Le trattative, ancora in fase preliminare, potrebbero anche non portare a un accordo, ma segnalano la determinazione di Intel nel cercare alleati di peso per la sua risalita. L'operazione, infatti, non è un fulmine a ciel sereno: segue un recente investimento da 5 miliardi di dollari da parte di Nvidia e uno da 2 miliardi annunciato da SoftBank, a dimostrazione di un rinnovato interesse verso le prospettive dell'azienda.
Per chi segue il mondo tech da un po', l'avvicinamento suona quasi paradossale. Apple e Intel, un tempo partner inseparabili, hanno visto le loro strade dividersi quando Cupertino ha deciso di abbandonare i processori Intel per i suoi Mac, puntando tutto sui propri chip della serie M, prodotti dalla taiwanese TSMC. Un ritorno ai processori Intel sui dispositivi Apple appare oggi altamente improbabile.
Allora perché questo dialogo? La sfida per Intel, sotto la guida del CEO Pat Gelsinger, è titanica. L'azienda ha perso il suo storico vantaggio tecnologico, cedendo quote di mercato a rivali come AMD e faticando a imporsi nel mercato in esplosione dell'intelligenza artificiale, dominato da Nvidia. Il governo USA è intervenuto acquisendo una quota del 10% per sostenere la produzione nazionale di chip, considerata strategica per la sicurezza del Paese.

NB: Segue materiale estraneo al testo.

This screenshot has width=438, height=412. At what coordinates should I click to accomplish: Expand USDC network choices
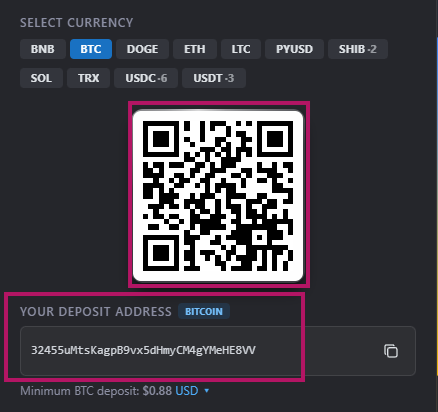coord(146,78)
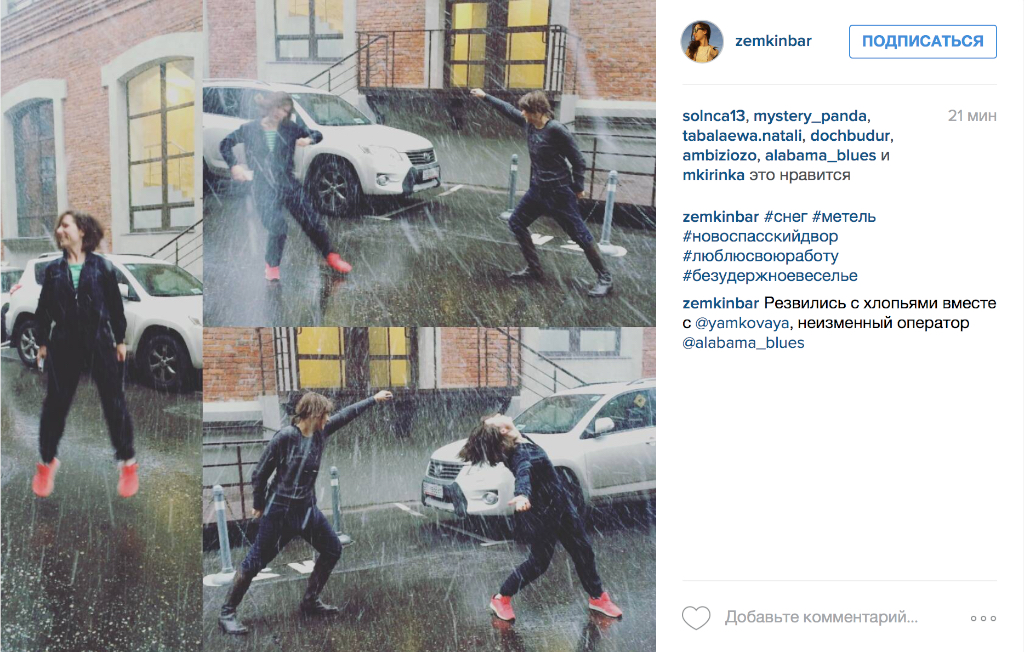Open the #снег hashtag

[786, 216]
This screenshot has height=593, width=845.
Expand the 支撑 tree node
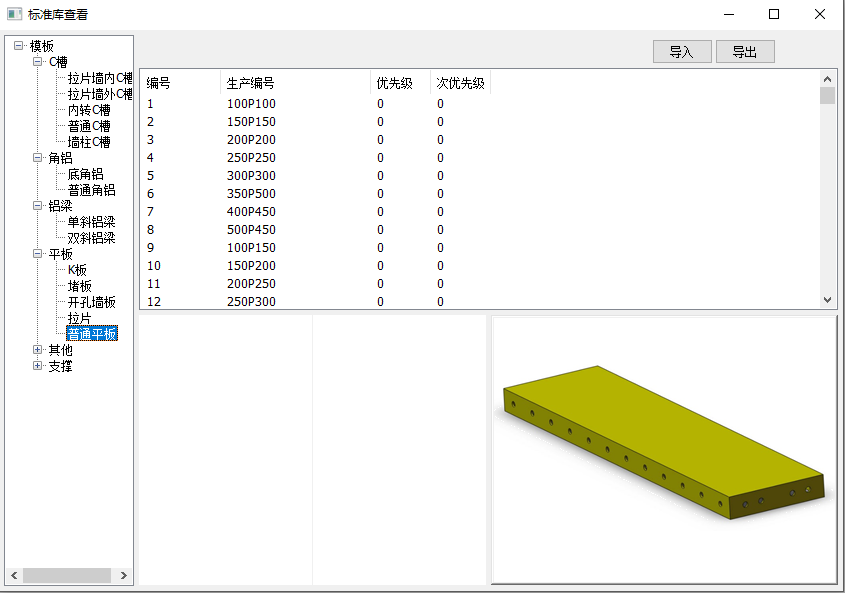(x=38, y=366)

Un accordo con Apple rappresenterebbe una straordinaria validazione della strategia di Intel. Per Apple, d'altro canto, potrebbe essere un modo per rafforzare la filiera produttiva statunitense, in linea con il suo impegno a investire 600 miliardi di dollari in iniziative nazionali. Non solo: Intel sta spingendo sul suo nuovo business di fonderia (Intel Foundry Services), puntando a produrre chip per conto terzi. Un'alleanza potrebbe trasformare Apple in un cliente strategico per le fabbriche di Intel, creando un nuovo, potente asse nella tecnologia americana. Al momento, entrambe le aziende non hanno rilasciato commenti ufficiali.